• [EXERCISE]
Copy the material below word for word, from its first line through the line that contains "Image resolution: width=1270", with both of those lines included.

----- MATERIAL FOR THE TASK

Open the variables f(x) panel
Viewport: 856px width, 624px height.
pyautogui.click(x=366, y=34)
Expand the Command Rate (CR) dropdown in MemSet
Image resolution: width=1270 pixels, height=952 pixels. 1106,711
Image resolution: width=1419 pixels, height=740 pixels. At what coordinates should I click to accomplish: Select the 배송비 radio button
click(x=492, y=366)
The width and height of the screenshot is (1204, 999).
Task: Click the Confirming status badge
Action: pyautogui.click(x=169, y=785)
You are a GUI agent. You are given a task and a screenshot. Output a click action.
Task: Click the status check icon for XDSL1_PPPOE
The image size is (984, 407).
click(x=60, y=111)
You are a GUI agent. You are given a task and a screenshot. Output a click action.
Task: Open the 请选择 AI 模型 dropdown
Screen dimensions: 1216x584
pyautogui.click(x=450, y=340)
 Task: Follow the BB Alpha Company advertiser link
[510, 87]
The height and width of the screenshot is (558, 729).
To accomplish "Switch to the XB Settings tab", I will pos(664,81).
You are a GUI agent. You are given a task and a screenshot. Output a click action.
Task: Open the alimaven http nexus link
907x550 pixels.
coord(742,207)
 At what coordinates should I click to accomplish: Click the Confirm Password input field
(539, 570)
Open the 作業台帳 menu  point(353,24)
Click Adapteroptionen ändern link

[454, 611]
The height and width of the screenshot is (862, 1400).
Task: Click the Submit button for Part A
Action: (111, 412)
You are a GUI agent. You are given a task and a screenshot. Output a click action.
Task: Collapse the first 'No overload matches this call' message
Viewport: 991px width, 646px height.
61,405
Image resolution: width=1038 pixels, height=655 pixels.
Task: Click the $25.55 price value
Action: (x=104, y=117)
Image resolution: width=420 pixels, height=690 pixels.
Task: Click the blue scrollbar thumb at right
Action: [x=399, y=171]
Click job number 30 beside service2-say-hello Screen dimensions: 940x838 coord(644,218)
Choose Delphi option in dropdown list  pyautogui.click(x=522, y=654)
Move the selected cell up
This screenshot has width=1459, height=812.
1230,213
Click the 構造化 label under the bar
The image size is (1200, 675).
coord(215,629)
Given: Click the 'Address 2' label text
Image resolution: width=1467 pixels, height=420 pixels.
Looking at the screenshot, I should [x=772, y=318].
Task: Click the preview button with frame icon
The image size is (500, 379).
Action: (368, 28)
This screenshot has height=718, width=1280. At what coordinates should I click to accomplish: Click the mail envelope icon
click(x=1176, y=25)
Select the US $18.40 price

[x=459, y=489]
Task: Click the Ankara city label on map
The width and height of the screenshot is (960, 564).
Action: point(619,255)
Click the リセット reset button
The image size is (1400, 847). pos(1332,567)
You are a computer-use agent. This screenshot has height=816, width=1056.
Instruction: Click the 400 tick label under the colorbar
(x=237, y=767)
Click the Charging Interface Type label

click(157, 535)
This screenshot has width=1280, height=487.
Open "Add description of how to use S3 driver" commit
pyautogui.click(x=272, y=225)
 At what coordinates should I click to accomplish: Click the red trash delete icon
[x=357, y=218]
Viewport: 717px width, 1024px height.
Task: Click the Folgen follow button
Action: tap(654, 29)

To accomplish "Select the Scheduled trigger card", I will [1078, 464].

----------

• [SOLUTION FOR THIS TASK]
Open the variables f(x) panel
Viewport: 856px width, 624px height.
pyautogui.click(x=366, y=34)
Expand the Command Rate (CR) dropdown in MemSet
Image resolution: width=1270 pixels, height=952 pixels. 1106,711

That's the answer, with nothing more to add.